══ Records to process ══

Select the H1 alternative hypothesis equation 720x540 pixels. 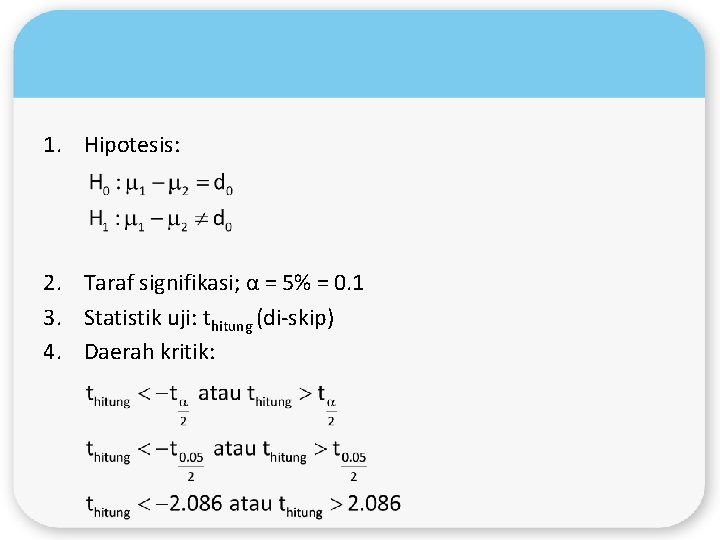pos(161,218)
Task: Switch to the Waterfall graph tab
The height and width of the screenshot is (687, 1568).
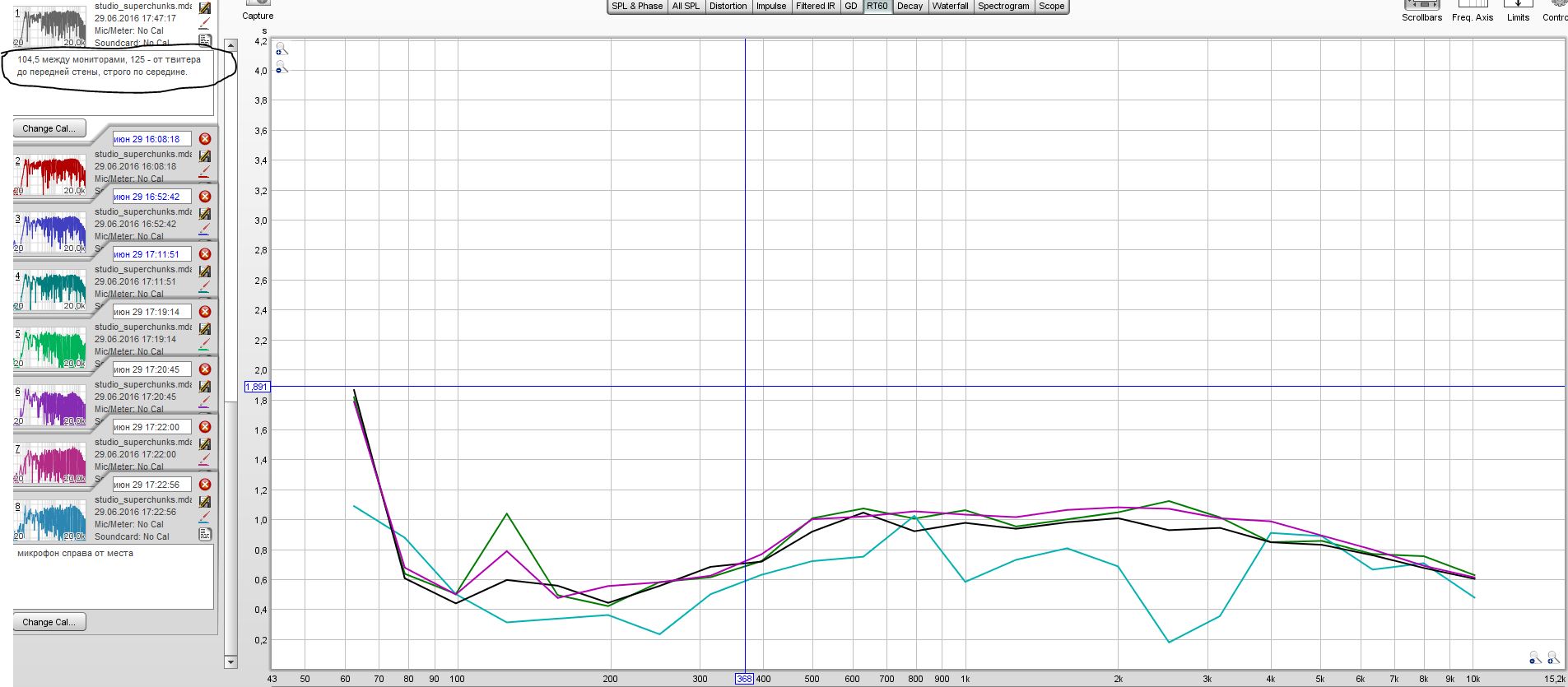Action: 950,6
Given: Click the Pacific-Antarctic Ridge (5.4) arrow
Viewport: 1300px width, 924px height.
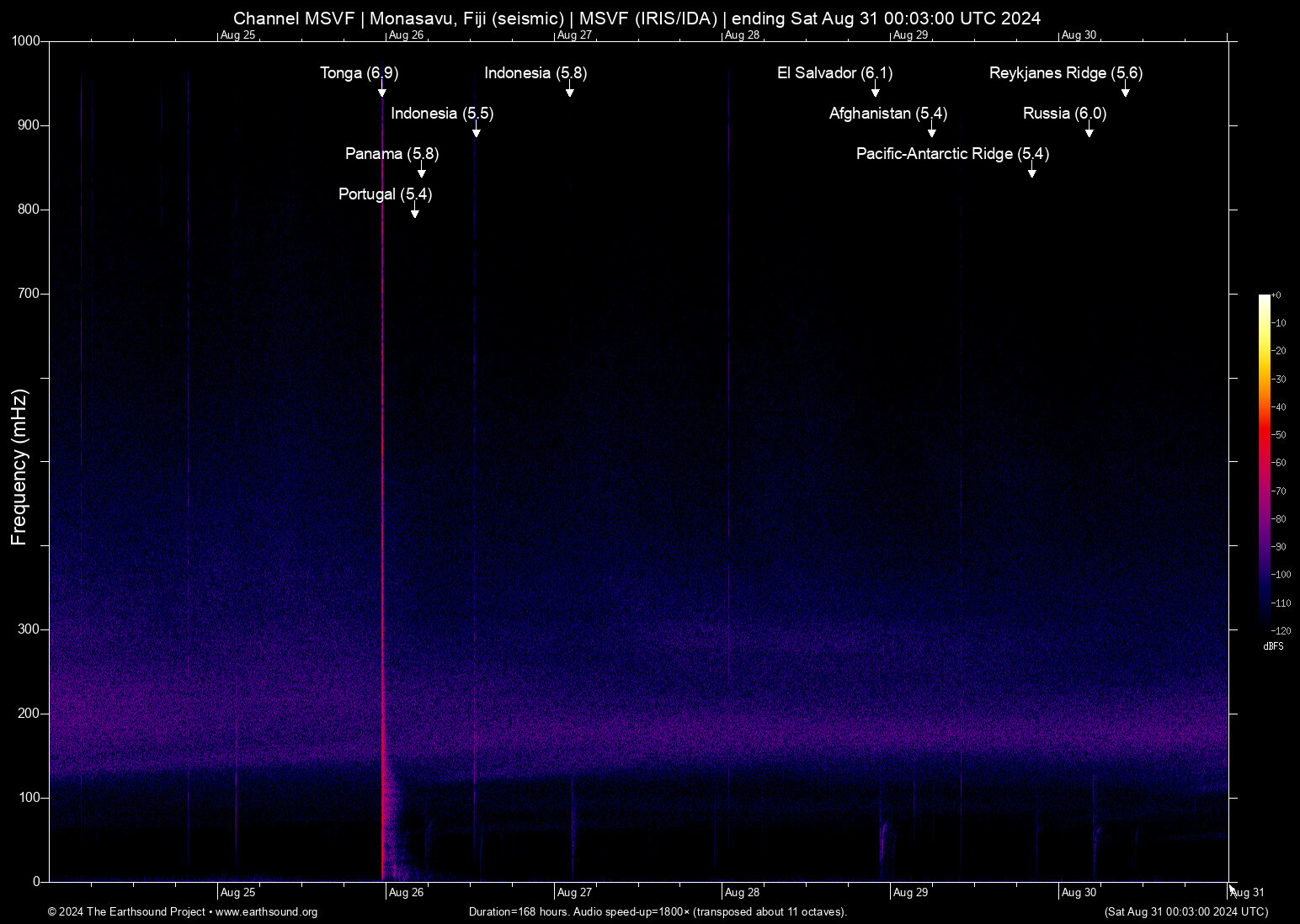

═══

■ Your instructions ■
Exactly the lines from the one containing "The height and" to the end of the records above, both end lines included, are to be printed, and no pictures with them.

■ Expected answer ■
The height and width of the screenshot is (687, 1568).
Action: 950,6
Given: Click the Pacific-Antarctic Ridge (5.4) arrow
Viewport: 1300px width, 924px height.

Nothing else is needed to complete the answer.